Visa Crunch

Brexit: UK Varsities See Drop In Admissions From Eastern Europe Due To Visa Mandate

The recent mandate for EU students to apply for visas to study in the United Kingdom is leading the country to sacrifice key talent from Europe.

This is primarily owing to the high expense of UK student visas and course fees. As per Home Office visa figures, the number of EU students choosing to fly to the UK for their studies is decreasing. Up until October of this year, the number of scholarships awarded to students from Poland and Romania had fallen below 700.

According to UCAS data, there were approximately 1,100 undergraduate students from the two nations enrolled in UK universities in 2021, compared to over 6,000 in 2020. Polish and Romanian students were previously two of the ten most popular EU countries for UK institutions which were one of the major sources of international students.

Furthermore, the Higher Education Statistics Agency reports that there were over 8,500 undergraduate and postgraduate students from Poland and Romania in the 2019-20 academic year. Visas for students from other Eastern and Central European nations were also restricted. Merely 214 visas were granted to students from Hungary, 185 to students from Bulgaria, and 177 to students from the Czech Republic.

Students from Western European countries, on the other hand, appear to be eager to join UK universities. Approximately 10,000 visas were granted to citizens of France, Germany, and Spain. Whatever the case, the implications of Brexit on EU students’ willingness to consider the UK as a higher education destination are undeniable.

The majority of data reveals that EU students are fleeing UK colleges as a result of new restrictions imposed by the government as a result of Brexit. These include the need to apply for student visas, higher fees, and a lack of access to government-backed funding. These limitations seem to be impacting university admissions in the United Kingdom.

According to UCAS data, there will be a 70 per cent decrease in undergraduate applications from some Eastern European nations in the 2021 admissions cycle. EU students had the freedom to relocate around the UK to study, work, and live prior to Brexit.

Meanwhile, EU students are now put in the same category as international students, and as a result, they face substantially greater charges if they desire to continue their studies there.
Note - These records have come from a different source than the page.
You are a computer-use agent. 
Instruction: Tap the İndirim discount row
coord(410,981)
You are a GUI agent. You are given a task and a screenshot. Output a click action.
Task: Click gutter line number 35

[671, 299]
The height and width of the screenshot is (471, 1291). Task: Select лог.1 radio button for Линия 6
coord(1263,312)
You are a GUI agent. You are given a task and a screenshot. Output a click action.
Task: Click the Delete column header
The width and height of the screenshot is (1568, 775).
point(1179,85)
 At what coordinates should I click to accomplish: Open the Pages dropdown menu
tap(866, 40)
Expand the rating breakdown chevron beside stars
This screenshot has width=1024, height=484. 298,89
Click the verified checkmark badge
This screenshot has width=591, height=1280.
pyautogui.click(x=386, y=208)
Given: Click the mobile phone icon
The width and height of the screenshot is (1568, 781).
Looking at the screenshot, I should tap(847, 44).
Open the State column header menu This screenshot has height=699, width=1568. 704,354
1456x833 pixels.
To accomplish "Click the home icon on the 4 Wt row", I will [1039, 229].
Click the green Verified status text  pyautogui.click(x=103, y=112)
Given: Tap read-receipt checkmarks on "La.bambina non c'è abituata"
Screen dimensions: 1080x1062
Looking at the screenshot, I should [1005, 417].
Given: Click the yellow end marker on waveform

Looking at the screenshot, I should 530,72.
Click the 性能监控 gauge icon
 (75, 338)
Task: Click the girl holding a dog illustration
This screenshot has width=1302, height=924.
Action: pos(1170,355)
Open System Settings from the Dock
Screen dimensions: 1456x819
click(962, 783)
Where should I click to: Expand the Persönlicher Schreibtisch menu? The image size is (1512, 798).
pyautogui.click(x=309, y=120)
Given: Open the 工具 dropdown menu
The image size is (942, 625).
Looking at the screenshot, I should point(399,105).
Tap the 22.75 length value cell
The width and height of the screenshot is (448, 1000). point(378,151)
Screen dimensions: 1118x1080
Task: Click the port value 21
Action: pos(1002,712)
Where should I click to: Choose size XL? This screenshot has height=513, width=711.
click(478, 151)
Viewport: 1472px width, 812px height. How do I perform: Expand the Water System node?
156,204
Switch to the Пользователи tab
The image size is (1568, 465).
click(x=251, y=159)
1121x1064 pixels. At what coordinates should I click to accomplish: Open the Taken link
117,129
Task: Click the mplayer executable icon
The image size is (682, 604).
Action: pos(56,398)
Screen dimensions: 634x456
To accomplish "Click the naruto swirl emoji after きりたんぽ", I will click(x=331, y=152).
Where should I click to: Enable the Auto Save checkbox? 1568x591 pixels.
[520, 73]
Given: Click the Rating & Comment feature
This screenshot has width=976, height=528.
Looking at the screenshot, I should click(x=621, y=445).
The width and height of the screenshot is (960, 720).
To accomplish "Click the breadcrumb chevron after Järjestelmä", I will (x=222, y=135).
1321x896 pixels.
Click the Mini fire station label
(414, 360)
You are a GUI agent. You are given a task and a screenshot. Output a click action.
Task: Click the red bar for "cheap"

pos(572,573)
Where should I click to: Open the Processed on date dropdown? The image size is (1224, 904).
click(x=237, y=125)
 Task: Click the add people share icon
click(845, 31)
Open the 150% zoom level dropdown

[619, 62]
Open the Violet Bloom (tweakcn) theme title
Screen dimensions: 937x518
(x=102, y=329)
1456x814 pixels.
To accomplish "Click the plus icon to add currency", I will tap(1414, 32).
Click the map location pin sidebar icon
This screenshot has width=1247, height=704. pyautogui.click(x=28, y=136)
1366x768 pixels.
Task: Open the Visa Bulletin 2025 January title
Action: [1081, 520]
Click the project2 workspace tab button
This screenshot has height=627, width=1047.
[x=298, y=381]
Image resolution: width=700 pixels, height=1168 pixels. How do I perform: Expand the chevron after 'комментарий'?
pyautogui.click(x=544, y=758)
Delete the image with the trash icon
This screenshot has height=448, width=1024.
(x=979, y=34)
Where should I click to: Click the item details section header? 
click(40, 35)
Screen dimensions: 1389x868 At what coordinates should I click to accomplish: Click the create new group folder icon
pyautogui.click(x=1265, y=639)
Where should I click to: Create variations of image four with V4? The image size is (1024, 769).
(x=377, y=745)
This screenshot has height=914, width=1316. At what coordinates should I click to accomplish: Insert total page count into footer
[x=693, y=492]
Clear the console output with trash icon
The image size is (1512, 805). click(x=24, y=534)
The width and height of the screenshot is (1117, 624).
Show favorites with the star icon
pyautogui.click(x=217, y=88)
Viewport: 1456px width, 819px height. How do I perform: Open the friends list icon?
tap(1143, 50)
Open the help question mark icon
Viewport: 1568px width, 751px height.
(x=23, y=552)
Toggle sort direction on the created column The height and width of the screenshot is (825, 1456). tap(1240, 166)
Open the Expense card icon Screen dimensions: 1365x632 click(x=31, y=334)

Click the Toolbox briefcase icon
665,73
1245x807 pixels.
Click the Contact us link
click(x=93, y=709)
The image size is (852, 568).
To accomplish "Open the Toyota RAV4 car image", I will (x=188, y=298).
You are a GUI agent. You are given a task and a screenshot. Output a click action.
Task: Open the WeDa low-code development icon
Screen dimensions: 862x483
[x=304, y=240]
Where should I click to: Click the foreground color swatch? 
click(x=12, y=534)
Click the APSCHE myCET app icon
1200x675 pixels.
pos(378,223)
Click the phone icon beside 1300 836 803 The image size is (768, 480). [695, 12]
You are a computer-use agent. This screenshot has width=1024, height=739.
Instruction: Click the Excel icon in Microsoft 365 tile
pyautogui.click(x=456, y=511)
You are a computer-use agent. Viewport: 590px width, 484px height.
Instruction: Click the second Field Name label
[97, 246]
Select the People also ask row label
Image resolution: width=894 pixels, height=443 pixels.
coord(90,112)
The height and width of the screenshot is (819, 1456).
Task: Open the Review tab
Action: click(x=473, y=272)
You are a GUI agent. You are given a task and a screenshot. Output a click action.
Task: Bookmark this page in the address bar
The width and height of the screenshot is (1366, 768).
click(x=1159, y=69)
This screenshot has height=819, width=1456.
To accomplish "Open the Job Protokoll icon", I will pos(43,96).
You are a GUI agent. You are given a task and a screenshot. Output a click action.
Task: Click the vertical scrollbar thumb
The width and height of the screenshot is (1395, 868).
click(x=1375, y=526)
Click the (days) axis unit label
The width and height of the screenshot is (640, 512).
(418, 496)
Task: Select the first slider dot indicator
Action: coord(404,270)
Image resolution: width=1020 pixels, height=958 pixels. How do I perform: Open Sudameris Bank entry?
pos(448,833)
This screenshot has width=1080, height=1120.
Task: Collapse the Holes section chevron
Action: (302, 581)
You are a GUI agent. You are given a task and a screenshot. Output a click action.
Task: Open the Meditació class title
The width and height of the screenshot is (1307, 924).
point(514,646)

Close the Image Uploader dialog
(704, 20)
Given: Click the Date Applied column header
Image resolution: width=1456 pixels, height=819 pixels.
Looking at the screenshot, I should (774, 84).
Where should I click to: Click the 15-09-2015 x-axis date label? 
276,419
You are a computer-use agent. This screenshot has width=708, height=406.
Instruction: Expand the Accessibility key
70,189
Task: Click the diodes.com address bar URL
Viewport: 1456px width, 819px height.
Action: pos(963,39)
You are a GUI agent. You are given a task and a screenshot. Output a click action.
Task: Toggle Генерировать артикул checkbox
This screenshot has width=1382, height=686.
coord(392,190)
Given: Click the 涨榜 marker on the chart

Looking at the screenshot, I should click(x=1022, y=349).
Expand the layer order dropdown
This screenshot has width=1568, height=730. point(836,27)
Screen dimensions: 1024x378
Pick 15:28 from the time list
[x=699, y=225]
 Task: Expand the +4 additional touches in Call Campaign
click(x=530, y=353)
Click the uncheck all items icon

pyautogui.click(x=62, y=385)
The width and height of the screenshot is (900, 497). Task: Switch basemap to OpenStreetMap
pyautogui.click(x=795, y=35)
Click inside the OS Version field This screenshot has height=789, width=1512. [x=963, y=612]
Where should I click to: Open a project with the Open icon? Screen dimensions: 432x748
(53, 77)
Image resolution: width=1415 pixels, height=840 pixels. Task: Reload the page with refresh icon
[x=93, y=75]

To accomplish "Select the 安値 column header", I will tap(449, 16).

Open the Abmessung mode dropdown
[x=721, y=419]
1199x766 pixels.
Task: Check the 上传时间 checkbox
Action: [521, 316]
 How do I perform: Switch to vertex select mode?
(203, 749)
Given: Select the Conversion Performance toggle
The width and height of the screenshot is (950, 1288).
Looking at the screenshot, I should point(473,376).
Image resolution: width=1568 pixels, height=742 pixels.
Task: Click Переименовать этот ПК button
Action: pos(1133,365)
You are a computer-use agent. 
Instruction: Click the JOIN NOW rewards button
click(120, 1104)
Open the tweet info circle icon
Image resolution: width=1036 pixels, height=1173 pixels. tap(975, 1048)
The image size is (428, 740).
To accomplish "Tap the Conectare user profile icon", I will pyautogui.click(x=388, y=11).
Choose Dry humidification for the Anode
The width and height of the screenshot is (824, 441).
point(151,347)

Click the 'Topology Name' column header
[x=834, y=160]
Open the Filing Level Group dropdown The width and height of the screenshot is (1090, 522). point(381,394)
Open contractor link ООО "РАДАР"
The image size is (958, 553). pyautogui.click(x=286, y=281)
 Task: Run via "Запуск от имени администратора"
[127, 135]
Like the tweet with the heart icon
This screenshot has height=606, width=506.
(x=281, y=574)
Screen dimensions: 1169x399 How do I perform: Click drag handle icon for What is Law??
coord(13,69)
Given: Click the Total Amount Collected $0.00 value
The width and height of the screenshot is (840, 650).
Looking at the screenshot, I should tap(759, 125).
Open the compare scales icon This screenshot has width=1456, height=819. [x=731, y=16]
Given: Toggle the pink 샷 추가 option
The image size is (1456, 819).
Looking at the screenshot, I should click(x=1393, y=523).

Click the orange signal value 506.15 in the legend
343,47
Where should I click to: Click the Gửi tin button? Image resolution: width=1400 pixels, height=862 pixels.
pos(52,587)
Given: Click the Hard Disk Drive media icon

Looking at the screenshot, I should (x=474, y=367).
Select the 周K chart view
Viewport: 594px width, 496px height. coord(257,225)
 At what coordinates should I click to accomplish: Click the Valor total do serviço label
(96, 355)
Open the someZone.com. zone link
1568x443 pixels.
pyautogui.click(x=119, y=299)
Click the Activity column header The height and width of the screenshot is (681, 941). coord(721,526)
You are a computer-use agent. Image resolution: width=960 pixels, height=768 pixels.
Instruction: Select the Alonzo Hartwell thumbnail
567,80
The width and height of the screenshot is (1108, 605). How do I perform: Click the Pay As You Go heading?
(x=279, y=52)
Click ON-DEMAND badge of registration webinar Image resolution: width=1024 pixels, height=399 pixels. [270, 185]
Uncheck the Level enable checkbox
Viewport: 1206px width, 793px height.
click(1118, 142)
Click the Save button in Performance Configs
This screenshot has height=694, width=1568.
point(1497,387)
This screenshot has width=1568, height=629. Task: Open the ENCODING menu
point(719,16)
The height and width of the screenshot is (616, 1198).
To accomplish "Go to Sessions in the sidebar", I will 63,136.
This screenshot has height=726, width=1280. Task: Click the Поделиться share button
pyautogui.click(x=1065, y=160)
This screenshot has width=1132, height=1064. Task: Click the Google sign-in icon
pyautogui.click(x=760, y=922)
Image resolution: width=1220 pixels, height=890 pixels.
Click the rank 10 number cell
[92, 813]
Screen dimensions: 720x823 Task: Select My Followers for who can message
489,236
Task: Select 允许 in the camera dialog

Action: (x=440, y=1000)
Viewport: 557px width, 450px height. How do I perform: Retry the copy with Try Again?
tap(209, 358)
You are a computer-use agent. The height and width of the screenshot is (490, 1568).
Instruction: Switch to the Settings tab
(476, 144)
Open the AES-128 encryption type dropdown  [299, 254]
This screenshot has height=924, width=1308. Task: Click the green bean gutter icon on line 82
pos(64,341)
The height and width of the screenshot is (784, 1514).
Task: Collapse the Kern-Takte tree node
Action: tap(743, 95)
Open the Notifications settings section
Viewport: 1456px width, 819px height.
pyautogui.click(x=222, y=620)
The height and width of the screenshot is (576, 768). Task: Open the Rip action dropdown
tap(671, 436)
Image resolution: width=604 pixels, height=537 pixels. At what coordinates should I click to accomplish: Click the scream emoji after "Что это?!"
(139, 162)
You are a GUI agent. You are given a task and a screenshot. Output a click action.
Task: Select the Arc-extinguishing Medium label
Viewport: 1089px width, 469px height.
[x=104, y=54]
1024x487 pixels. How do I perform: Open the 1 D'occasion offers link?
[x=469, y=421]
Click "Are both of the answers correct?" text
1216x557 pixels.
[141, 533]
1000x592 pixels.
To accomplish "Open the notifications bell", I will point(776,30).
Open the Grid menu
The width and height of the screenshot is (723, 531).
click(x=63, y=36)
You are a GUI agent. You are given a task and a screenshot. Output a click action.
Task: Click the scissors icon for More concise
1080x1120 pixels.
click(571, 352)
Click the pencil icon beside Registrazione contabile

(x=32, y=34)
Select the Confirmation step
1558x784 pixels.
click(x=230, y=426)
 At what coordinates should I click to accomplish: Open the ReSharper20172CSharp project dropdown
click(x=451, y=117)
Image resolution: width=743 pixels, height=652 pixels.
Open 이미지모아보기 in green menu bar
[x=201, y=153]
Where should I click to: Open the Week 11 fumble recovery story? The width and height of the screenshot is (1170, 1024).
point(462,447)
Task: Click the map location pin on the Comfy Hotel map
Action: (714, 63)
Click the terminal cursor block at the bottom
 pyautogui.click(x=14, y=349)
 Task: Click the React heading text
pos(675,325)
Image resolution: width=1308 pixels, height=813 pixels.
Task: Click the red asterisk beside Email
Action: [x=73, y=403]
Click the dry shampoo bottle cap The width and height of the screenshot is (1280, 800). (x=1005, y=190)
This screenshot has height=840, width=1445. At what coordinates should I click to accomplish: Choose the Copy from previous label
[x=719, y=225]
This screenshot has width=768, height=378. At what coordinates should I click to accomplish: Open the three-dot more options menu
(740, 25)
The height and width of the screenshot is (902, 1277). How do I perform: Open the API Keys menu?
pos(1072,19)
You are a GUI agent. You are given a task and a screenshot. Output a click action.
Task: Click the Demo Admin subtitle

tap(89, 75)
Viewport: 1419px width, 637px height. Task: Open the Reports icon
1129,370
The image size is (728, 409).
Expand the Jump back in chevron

And one such requirement for EU students is to apply for a student visa.

The UK student visa price is 348 pounds, with an extra 475 pounds required if students seek to renew their visa from within the UK. All overseas students must also pay the immigration health premium, as part of their visa application.

This fluctuates depending on the length of a student’s study, but most will be required to pay roughly 470 pounds every year. EU students must also pay foreign tuition costs that are at least two to three times the amount paid by the students who are residents of the UK.

This significantly reduces the number of Eastern European students who will be willing to attend UK universities, said Stella Ziffova, a Hungarian-Slovak undergraduate student at the University of Exeter.

“Degrees now cost around 26,000 pounds or even more for EU students and scholarships are limited to a maximum of 5,000 pounds,” she explains. “This makes it impossible for many to study in the UK because even if they study part-time while working, their income would not cover both fees and the rent.”

“This sadly suggests that you really need to be from relatively wealthy western Europe if you want to have a high chance of studying here”, said Director of the Higher Education Policy Institute, Nick Hillman.

Given the significant decline in enrollment, Times Higher Education notes that visa figures may not be totally indicative of all EU students enrolled in UK universities, since many would have decided to continue their education online.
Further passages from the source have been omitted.